In 1994, Ericsson launched a study to investigate the feasibility of a new low-cost interface for interconnection consumption via radio (thus removing cables) between devices such as mobile phones and other accessories.
The study was based on a larger project that investigated some multicomunicadores connected to a cellular network, until it reached a binding short-range radio, called MC link. As the project progressed it became clear that this type of link could be widely used in many applications because it had as its main virtue was based on a radio chip.
Version 1.2, unlike 1.1, provides a wireless solution to co-exist complementary Bluetooth and Wi-Fi in the 2.4 GHz spectrum, without interference between them.

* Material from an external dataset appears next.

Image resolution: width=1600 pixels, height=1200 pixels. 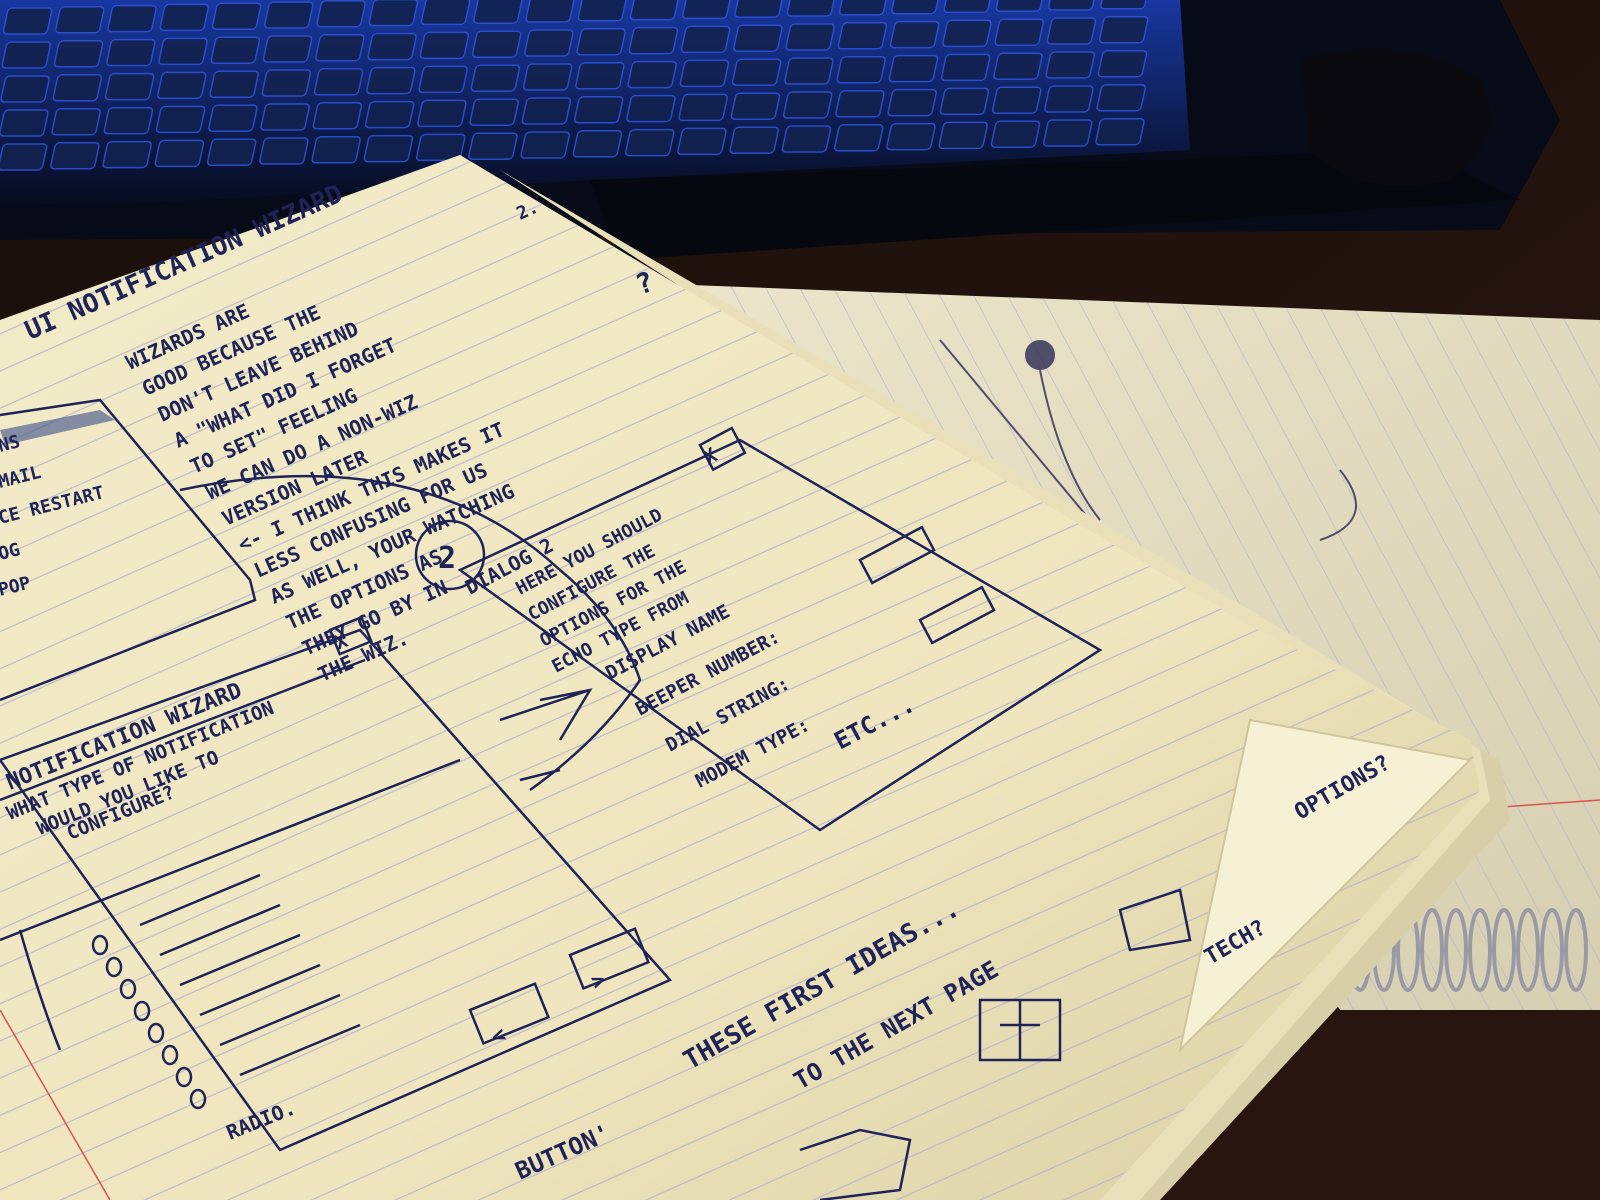 What do you see at coordinates (447, 558) in the screenshot?
I see `step-marker: 2` at bounding box center [447, 558].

Version 1.2 uses the technique "Adaptive Frequency Hopping (AFH), which runs a more efficient transmission and stronger encryption. To improve the experiences of users, V1.2 offers a quality of voice (Voice Quality - Enhanced Voice Processing) with less noise and provides faster setup communication with other Bluetooth devices within range of the scope, such as PDAs, HIDs (Human Interface Devices), laptops, desktop computers, headsets, printers and phones.
Version 2.0, a specification created to be separate, mainly incorporates art "Enhanced Data Rate (EDR) that lets you improve transmission speeds up to 3Mbps while attempting to solve some errors in the specification 1.2.
Version 2.1 simplifies the steps to create the connection between devices, besides the power consumption is 5 times smaller.
Future of Bluetooth
Bluetooth Ultra Wide Band
On 28 March 2006, the Bluetooth SIG announced its intention to use Ultra-Wideband/MB-OFDM as physical layer for future versions of Bluetooth.
The UWB integration will create a version of Bluetooth technology with an option for large bandwidths. This new version will meet the requirements of synchronization and transfer of large amounts of data and high definition content for portable devices, multimedia projectors, televisions and VoIP phones.
At the same time, Bluetooth technology will continue to meet the needs of very low power applications such as mice, keyboards and mono headsets enabling devices to select the most appropriate physical layer for your requirements.
Ultra Low Power Bluetooth
On 12 June 2007, Nokia and Bluetooth SIG announced that Wibree will be part of the Bluetooth specification as an ultra-low power version. Its applications are mainly devices or remote sensors. It may be interesting for medical equipment. Nokia's proposal is to use the technology as low cost link to a mobile phone serving gateway to other technologies such as UMTS, Wi-Fi or Bluetooth it.